Quantitative enzyme-linked immunosorbent assays (ELISAs) were established to measure IgM and IgG antibody levels to soluble Mycobacterium leprae sonicate (CD60) and to the synthetic disaccharide antigen based on the phenolic glycolipid-I antigen of M. leprae coupled to bovine serum albumin in 46 leprosy patients. Separate reference pools for IgM and IgG antibody were established. The reciprocal of the antibody titer was expressed as the number of arbitrary units in the reference pools which was subsequently used as the calibrator for assessment of units in individual test sera.
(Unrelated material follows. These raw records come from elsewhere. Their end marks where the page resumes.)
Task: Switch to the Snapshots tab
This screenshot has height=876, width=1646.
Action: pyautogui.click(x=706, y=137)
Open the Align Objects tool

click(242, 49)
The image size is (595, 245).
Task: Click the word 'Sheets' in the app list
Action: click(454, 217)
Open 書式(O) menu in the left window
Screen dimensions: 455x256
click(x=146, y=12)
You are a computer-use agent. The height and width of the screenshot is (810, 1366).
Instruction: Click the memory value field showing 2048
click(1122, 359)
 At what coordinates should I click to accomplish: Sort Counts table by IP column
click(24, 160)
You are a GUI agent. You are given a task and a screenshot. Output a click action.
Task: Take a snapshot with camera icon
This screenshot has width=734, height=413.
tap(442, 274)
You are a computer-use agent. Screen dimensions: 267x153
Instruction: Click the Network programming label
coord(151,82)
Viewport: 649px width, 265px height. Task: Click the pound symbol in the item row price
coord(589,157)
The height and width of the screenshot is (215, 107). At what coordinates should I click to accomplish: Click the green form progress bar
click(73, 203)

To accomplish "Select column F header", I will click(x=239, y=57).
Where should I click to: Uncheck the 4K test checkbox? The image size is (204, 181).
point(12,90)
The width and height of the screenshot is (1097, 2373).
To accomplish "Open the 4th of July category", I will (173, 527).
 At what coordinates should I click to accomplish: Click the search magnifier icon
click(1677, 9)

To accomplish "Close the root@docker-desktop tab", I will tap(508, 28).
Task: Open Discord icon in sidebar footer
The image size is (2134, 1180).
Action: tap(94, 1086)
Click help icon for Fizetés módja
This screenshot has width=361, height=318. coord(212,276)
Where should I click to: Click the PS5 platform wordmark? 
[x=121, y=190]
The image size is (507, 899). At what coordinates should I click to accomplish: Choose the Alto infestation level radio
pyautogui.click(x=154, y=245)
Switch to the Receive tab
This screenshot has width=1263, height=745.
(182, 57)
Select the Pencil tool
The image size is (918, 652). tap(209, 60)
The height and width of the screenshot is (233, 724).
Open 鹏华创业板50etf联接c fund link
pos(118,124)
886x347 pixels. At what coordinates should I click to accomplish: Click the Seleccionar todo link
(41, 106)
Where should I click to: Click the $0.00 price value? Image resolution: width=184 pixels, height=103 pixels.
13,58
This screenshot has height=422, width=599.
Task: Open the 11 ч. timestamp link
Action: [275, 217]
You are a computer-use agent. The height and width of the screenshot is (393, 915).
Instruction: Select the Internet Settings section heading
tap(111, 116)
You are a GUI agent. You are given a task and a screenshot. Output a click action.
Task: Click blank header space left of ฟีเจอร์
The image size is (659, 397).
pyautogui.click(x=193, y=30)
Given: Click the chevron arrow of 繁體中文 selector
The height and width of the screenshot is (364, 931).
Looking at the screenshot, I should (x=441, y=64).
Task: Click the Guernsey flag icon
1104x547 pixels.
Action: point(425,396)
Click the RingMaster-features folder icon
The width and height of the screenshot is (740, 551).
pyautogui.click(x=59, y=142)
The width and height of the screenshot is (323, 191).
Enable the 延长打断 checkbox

The dose-response relationship for both IgM and IgG was highly specific and reproducible for both isotypes, as indicated by the intra- and inter-assay coefficients of variation. The distribution of antibody levels are in general agreement with the results from previous studies against different M. leprae antigens. The lepromatous group showed 10- to 100-fold higher IgM antibodies to both the soluble sonicate antigen and the disaccharide as compared to the control group. Very low to undetectable levels of IgM antibodies were observed in the tuberculoid group of leprosy patients. IgG antibodies, on the other hand, were not only present but showed considerable overlap with the lepromatous patient group. Optimized ELISAs, such as the one described in this study, would allow one to address issues such as antibody changes with treatment, antigen clearance, and correlation with other immune parameters associated with disease pathogenesis and protection.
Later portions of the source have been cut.